Bundan başka, görmemek kusûrdur. İlâhlık sıfatından mahrûm olmakdır.
Süâl: Allahü teâlânın görmesi,
ilm sâhibi olması, herşeyi bilmesi demek değil midir? Allahü teâlânın ciheti,
sınırı olmasını îcâb etdiren başka birşeyin de bulunduğunu söylemeğe lüzûm var
mıdır?
Cevâb: Görmek,
bir güzel sıfatdır. Başka sıfatlardan başka olarak, Allahü teâlâda bu sıfatın da bulunduğunu
Kur’ân-ı kerîm haber vermekdedir. Görmek, ilmden başka birşey değildir demek,
Kur’ân-ı kerîme uygun olmaz. İlm denilince, bilinenin karşısında bulunmakdan
kurtarılmış olmaz. İlm, sanki iki kısmdan hâsıl olur. Birincisinde, bilinen şey
ile karşı karşıya olmak şart değildir. İkincisinde ise şartdır. Buna, (Rü’yet), ya’nî görmek denir. Mahlûklarda ilmin
en kuvvetlisi, en yüksek derecesi, görmekdir. Ancak görmekle, kalbde itmi’nân,
emniyyet hâsıl olur. Düşünülen, bilinen şeylere, insanın vehmi karşı çıkabilir.
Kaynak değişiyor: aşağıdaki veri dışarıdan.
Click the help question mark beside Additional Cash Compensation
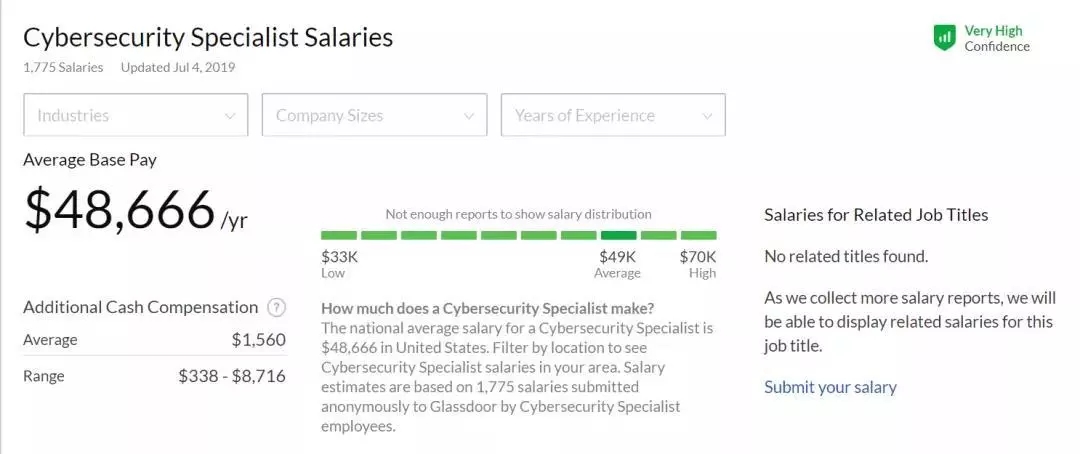 pyautogui.click(x=277, y=308)
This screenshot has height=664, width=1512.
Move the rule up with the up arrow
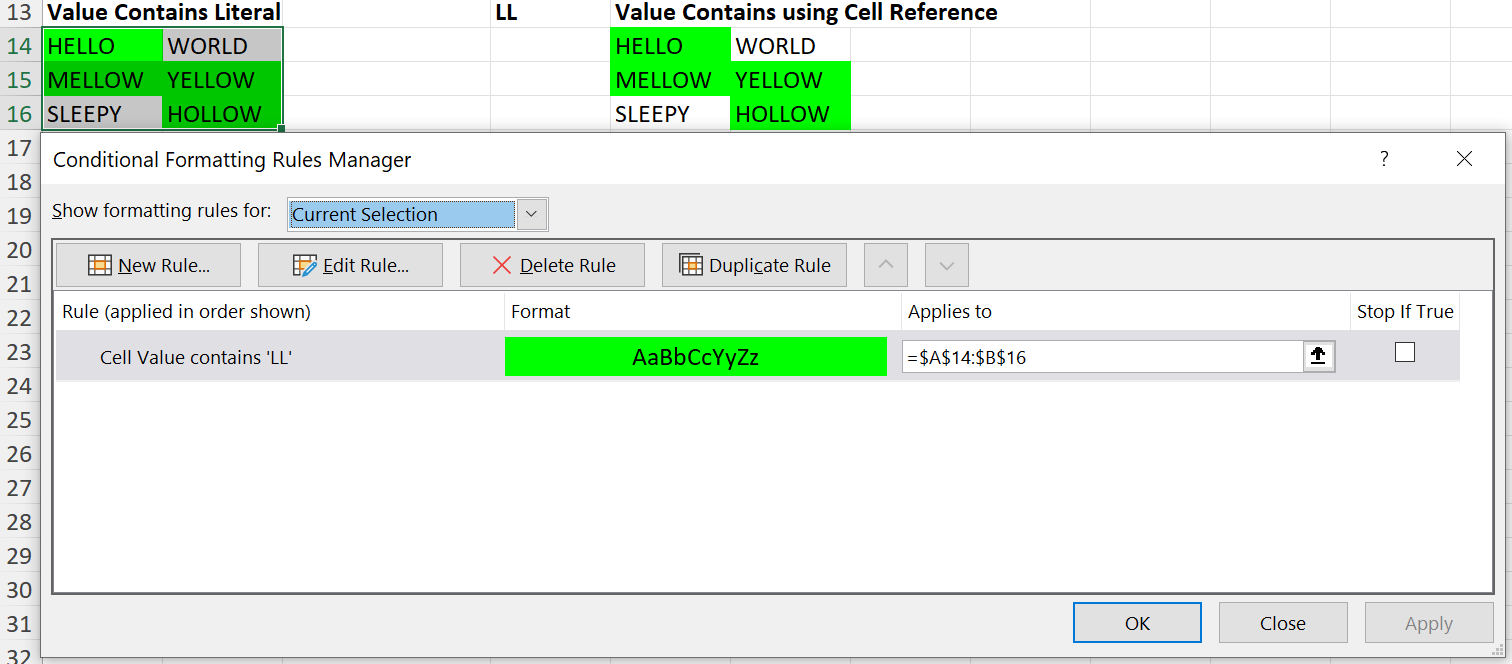click(x=885, y=265)

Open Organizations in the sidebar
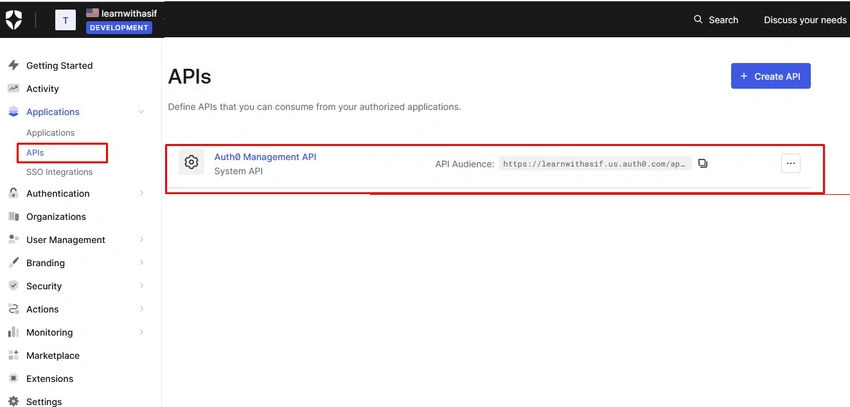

His ederek anlaşılan şeylere, vehm karşı koyamaz. Böyle şeyler, bu tehlükeden
kurtulur. Bunun içindir ki, İbrâhîm Halîlurrahman “alâ Nebiyyinâ ve
aleyhissalâtü vesselâm”, Allahü teâlânın ölüleri dirilteceğine inandığı ve
kalbinde yakîn bulunduğu hâlde, kalbinde (İtmi’nân),
ya’nî emniyyet hâsıl olması için, ölülerin nasıl dirildiğini görmek
istedi.
Görmek gibi güzel bir sıfat Allahü teâlâda yokdur denirse,
bu güzel sıfatın mahlûklara nereden geldiğini sorarız. Çünki, mahlûklarda
bulunan her güzellik, Allahü teâlâda bulunan güzelliğin aksidir, zuhûrudur.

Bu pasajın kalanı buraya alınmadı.